The argument of the western academia is that the interpretation mechanism contained in Article 17.6 (ii) of the Agreement on Anti-Dumping should be followed in the cases involving issues of anti-dumping only because extending its ambit to other rules would render WTO DSS useless. To put it more aptly, they support deference to be shown to the interpretations of the national agencies of states as an exception and not as a general rule. Though this unanimous argument of the western academia seems to be well-reasoned, in practice, this unusual provision is, in a very subtle manner, used by the developed countries (mostly the US) as a protectionist measure to protect their domestic industries in the current era of free and fair trade.
The mistranslation of the exceptions to the general rules contained in the WTO agreements by the developed countries at WTO DSS has always placed developing countries at the receiving end.
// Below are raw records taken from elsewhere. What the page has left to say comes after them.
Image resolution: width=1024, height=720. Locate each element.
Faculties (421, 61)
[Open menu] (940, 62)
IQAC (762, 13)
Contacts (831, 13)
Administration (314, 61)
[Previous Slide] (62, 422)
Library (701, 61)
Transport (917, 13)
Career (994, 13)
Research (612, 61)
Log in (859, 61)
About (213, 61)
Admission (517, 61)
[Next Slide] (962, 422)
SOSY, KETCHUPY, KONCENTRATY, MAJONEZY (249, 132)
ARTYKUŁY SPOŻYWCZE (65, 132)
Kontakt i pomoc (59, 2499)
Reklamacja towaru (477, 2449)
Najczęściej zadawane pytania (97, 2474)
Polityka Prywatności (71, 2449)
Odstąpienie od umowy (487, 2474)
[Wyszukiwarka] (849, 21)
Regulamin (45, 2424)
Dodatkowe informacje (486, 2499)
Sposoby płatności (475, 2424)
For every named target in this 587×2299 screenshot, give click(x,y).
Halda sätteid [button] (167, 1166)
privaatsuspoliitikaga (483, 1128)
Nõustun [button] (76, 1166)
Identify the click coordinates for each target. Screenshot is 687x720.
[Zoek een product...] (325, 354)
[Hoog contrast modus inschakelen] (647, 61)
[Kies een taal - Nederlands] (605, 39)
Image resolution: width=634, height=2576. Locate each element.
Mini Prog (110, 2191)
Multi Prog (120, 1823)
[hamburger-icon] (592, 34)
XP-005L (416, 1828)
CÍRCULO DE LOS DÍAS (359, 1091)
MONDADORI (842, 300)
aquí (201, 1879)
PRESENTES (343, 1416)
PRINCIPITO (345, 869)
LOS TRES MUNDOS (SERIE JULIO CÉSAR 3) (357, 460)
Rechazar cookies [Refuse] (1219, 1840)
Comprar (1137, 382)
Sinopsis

In practice, the exceptions, which have been carved out to accommodate the needs of poor developing countries, have turned out to be impediments to free and fair trade as advocated by the WTO. This is why, commenting on the Uruguay Round, Nelson Mandela said:
“The developing countries were not able to ensure that the rules accommodated their realities… it was mainly the preoccupations and problems of the advanced industrial economies that shaped the agreement... Rules applied uniformly are not necessarily fair because of the different circumstances of members.”
Ha-Joon Chang argues that without using protectionist trade measures at the initial stages of economic development, it was unlikely for the US to achieve its current level of economic strength and might. And to keep their protectionist measures intact, western developed countries, during the eight-year-long Uruguay round of trade negotiations, have strove to keep special rules like Article 17.6 of the Agreement on Anti-Dumping in the important WTO agreements. The language incorporated in the basic WTO rules and the analysed article shows the imperial taste of their framers. This newly introduced neo-liberal project of global north (developed countries) implemented through WTO could be thus termed as a new form of colonialism (or neo-colonialism).
According to the revered Third World Approach to International Law scholars, the WTO rules and the rule-oriented DSS serve only to the critical interests of developed countries because, in the end, the WTO DSS determines and implements the defective rules present in the different WTO agreements. Therefore, it is better for the developing countries to urge other WTO members to make rule-oriented WTO DSS more development-friendly – as they tried in the 2003 Doha round of negotiations (fourth ministerial conference of the WTO) – by universalising the standards of review used in Article 17.6 of the Agreement on Anti-Dumping. In other words, developing countries should make efforts to urge the WTO membership to extend the deference principle, used to interpret the anti-dumping rules, to the provisions of other WTO agreements also as long as such interpretation falls within the permissible limits mentioned under Article 17.6. Only the determined global social movement can liberate the world from the newly introduced mutant form of colonialism.